The petition revolves around the trustee’s contention that debtor’s conveyance to Barbara Viviani was void. I find him in error in this contention and so there is no need to consider any other points raised by the petition.
Briefly the trustee’s argument is as follows: The adjudication in March, 1936 had the result of placing all property owned by bankrupt on that date in the custody of the court and was a caveat to all of the world. The closing order did not have the effect of revesting a beneficial title in this property in bankrupt. Thus in 1952 bankrupt could not convey beneficial title to the parcel at issue without permission of the court. No such permission was obtained. When the trustee was appointed in 1955 title to bankrupt’s property became vested in the trustee as of the date of the petition, citing McLendon v. Hyman, D.C.E.D.S. C., 37 Am.Bankr.Rep.,N.S., 438.
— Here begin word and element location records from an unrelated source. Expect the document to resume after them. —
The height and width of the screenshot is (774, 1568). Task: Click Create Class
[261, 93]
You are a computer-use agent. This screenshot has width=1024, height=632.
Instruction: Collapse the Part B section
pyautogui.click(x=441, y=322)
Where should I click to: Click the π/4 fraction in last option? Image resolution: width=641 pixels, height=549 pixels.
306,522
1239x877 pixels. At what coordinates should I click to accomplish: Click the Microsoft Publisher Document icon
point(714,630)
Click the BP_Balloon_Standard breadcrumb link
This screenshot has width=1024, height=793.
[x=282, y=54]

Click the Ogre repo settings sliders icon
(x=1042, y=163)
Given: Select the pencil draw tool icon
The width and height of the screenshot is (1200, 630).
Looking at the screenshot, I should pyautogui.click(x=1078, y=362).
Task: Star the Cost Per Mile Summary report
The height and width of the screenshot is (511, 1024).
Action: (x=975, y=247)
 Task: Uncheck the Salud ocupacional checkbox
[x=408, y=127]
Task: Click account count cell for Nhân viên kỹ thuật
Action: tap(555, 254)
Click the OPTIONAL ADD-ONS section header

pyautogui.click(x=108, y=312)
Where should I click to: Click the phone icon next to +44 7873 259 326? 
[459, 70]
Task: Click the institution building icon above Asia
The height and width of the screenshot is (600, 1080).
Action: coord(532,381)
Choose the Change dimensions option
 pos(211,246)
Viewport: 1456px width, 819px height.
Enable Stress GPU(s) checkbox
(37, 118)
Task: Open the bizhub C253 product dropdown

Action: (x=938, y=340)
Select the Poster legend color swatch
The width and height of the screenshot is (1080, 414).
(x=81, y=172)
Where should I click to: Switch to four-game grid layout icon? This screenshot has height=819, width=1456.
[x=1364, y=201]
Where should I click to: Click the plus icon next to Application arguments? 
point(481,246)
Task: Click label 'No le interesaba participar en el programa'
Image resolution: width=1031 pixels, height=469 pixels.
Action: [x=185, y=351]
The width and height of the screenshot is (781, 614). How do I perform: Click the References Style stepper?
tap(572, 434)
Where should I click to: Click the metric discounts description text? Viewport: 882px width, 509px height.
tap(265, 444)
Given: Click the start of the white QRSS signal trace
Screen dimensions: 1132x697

We may assume that the trustee is correct in contending that upon the adjudication bankrupt’s property came into the custody of the court and that the closing order did not have the effect of revesting beneficial title to this property in bankrupt. The parcel of realty involved here was listed by bankrupt as an asset on his schedule filed with the voluntary petition. Bankrupt’s sale of the parcel followed his voluntary petition by about sixteen years and the closing order by about nine months less. Respondent alleges and the trustee does not deny that, at the time of the conveyance, all of bankrupt’s prepetition creditors had been satisfied except for three creditors whose claims were secured by mortgages on the parcel conveyed. The trustee concedes that property abandoned by a trustee revests in the bankrupt. If there had been a trustee appointed in 1936 and if he had failed to exercise any power over it prior to his final accounting then it would be clear that the trustee had abandoned the parcel sometime before bankrupt purported to convey it, if not at the moment that he permitted the estate to be wound up and himself discharged. See Matter of Lighthall, D.C. N.D.N.Y., 221 F. 791, where it was held that the trustee’s failure to exercise dominion over a chose in action prior to closing was not an abandonment where the claim was of no value during the period of administration and where unsatisfied creditors’ claims were still outstanding.
Does it make any difference that here there was no trustee who can be said to have abandoned the property? I think not. The creditors themselves abandoned the property. During all of the sixteen years any one of them might have effected a reopening. See 1 Collier on Bankruptcy, 14th Ed., par. 2.50, pp. 252-254. Doubtless more must be shown to justify a holding of abandonment by creditors than by a trustee but here the evidence seems conclusive. Nothing but an explicit legislative command would make me turn over property to a trustee in bankruptcy, where the property had been listed as part of the bankrupt’s estate, where the estate had been closed sixteen years ago and where all of the creditors had been paid.
The petition is denied and the injunctions contained in the order to show cause are vacated.